◆ What is needed: Each line holding the string "agent" is to be copied from the data.

═══ Input data ═══

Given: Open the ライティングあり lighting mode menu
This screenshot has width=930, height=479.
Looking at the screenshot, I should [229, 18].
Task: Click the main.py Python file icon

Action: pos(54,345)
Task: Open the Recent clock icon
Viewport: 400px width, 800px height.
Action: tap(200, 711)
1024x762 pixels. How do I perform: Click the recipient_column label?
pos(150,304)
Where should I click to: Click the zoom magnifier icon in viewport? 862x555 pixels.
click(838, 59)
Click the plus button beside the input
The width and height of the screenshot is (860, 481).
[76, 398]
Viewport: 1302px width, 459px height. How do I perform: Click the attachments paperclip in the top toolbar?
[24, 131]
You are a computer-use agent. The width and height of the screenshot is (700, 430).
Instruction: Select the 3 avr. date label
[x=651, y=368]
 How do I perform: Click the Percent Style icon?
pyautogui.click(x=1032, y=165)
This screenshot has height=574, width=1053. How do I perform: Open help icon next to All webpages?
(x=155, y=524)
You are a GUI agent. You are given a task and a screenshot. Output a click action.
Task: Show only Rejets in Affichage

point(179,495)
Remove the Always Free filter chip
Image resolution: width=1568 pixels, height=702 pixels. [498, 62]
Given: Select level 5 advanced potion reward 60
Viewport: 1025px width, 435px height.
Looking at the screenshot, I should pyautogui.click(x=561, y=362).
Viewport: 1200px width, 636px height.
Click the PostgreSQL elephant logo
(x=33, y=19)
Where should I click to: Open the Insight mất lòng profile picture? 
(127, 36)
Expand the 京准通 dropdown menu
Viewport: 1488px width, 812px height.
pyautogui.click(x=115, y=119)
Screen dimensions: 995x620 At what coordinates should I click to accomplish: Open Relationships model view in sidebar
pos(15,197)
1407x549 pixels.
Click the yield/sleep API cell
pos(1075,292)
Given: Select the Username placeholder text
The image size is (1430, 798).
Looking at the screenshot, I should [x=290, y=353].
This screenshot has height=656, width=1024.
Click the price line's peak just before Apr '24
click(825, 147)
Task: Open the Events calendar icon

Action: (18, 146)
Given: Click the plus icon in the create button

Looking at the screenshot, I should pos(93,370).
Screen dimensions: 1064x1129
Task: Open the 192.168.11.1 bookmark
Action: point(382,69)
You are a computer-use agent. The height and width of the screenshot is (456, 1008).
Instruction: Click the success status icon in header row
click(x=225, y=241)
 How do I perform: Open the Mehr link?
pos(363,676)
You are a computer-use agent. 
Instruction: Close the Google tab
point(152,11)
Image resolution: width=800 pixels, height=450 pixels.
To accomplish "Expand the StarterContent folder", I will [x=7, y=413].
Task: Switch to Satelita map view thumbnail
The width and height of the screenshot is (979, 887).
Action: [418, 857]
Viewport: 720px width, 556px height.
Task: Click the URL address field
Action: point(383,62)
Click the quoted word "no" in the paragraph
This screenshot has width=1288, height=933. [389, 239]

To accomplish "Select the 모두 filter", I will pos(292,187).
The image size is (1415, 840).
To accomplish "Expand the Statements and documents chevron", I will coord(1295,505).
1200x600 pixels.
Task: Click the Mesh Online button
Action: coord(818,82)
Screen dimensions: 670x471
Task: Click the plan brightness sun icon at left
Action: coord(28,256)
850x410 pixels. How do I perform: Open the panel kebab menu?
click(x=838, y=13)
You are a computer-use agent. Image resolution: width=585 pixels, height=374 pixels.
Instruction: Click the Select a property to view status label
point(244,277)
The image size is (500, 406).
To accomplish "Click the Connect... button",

═══

◆ Written response:
You are a computer-use agent. The width and height of the screenshot is (700, 430).
You are a GUI agent. You are given a task and a screenshot. Output a click action.
You are a computer-use agent. The height and width of the screenshot is (456, 1008).
You are a computer-use agent. 
You are a computer-use agent. Image resolution: width=585 pixels, height=374 pixels.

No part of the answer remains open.